Nonetheless, I do question the accuracy and relevancy of the majority’s summarization of the evidence. Specifically, it is unclear to me why it matters that “neither Dinwiddie nor Abrams was carrying a firearm or knife,” ante at 305 n. 9, when it is undisputed that they came to defendant’s home wielding a baseball bat. I am also confused about why the majority repeatedly notes that “defendant was unharmed” in the incident at his home. Ante at 305 n. 9, 305-06 (emphasis added). If the majority means that defendant was not physically harmed, the law of self-defense does not require physical injury before a person may exercise his or her right of self-defense, and this fact is immaterial to the application of the castle doctrine. Finally, in light of the undisputed fact that Dinwiddie and Abrams were under the influence of drugs and alcohol when they confronted defendant with fighting words and a baseball bat at his home, as well as the historical context underlying this confrontation, the majority’s summation that “defendant emptied his gun into two defenseless and retreating victims” seems more than a little bit overstated. Ante at 305 n. 9.

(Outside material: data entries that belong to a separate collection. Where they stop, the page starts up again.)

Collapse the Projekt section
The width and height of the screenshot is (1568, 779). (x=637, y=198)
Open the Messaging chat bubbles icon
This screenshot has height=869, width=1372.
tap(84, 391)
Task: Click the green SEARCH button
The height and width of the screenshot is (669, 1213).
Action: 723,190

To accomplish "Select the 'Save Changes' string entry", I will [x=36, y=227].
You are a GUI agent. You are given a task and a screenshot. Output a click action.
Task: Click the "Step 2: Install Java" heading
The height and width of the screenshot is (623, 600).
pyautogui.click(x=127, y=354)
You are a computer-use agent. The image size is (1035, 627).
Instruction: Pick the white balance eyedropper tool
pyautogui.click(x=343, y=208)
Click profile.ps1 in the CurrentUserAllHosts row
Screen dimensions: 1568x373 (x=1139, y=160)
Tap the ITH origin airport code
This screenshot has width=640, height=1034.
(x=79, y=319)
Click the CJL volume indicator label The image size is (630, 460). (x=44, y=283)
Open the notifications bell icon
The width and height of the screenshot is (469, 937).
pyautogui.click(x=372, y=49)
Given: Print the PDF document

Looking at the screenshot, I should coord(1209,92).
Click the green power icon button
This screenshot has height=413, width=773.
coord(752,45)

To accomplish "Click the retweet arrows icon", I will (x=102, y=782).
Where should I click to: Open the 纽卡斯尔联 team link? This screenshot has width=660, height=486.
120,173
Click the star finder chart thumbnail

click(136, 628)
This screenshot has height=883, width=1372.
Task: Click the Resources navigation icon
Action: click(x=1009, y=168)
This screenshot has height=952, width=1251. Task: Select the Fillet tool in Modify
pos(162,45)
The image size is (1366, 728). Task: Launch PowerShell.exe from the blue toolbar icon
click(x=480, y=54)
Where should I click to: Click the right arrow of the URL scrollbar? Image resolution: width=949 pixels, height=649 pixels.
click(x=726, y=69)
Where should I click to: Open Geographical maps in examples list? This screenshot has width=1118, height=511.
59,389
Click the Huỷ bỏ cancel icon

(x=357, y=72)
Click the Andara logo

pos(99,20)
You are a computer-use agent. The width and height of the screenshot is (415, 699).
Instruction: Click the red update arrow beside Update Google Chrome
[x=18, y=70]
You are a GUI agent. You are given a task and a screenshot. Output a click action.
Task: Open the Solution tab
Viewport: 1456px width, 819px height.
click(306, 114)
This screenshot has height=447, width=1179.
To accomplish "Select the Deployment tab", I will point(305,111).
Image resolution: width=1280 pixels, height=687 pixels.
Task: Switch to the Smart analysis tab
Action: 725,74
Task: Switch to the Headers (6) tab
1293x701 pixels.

7. Thus, contrary to the majority’s assertion, there is, in fact, something “in the record” to support the conclusion that “the jurors rejected defendant’s self-defense claim in the belief that he should have retreated.” Ante at 306 n. 13. The jury note is proof that the jury was considering and struggling with the issue of retreat. The majority states the obvious in observing that “[t]he note was sent before the judge clarified the meaning of `home.'” Ante at 306. Of course the note was sent before the judge responded to it—the note is what compelled the judge’s response. In any event, the judge’s response in no way “clarified” the meaning of “home” for the jury. The judge began his response by telling the jury to “put at rest just the home word right now.” He then referred to MCL 768.21c and set forth the castle doctrine under the statute. He then defined “curtilage,” explaining that “curtilage, as a general definition, mean[s] land or yard adjoining a house usually within an enclosure.” He never quite got around to answering the jury’s question by defining “home,” and his instructions in the end obscured, not clarified matters. The jury should never have been told to “put at rest … the home word,” because defendant was on his porch, which is, and which has always been, part of the “home” under the common law of self-defense. See Riddle, 467 Mich. at 138, 649 N.W.2d 30. Accordingly, the references to MCL 768.21c, the restatement of the castle doctrine, and the redefinition of “curtilage” were irrelevant in responding to the jury’s straightforward question. In sum, the jury was asking for clarification about what comprised the “home” in the context of a case in which defendant was undisputedly on his porch. On these facts, the proper response was simple: “The porch is considered the home in the law of self defense. Thus, defendant had no duty to retreat as a matter of law.” Still, the majority discounts the jury’s note, which is objective evidence of what the jurors were actually thinking about in their deliberations because, in its view, “the success of defendant’s self-defense claim did not hinge on whether he was required to retreat or stand his ground on his porch.” Ante at 306. The majority may assert this, but its members were not in the jury room, where it is undisputed that jurors were considering and struggling with the issue of retreat without the benefit of accurate instructions.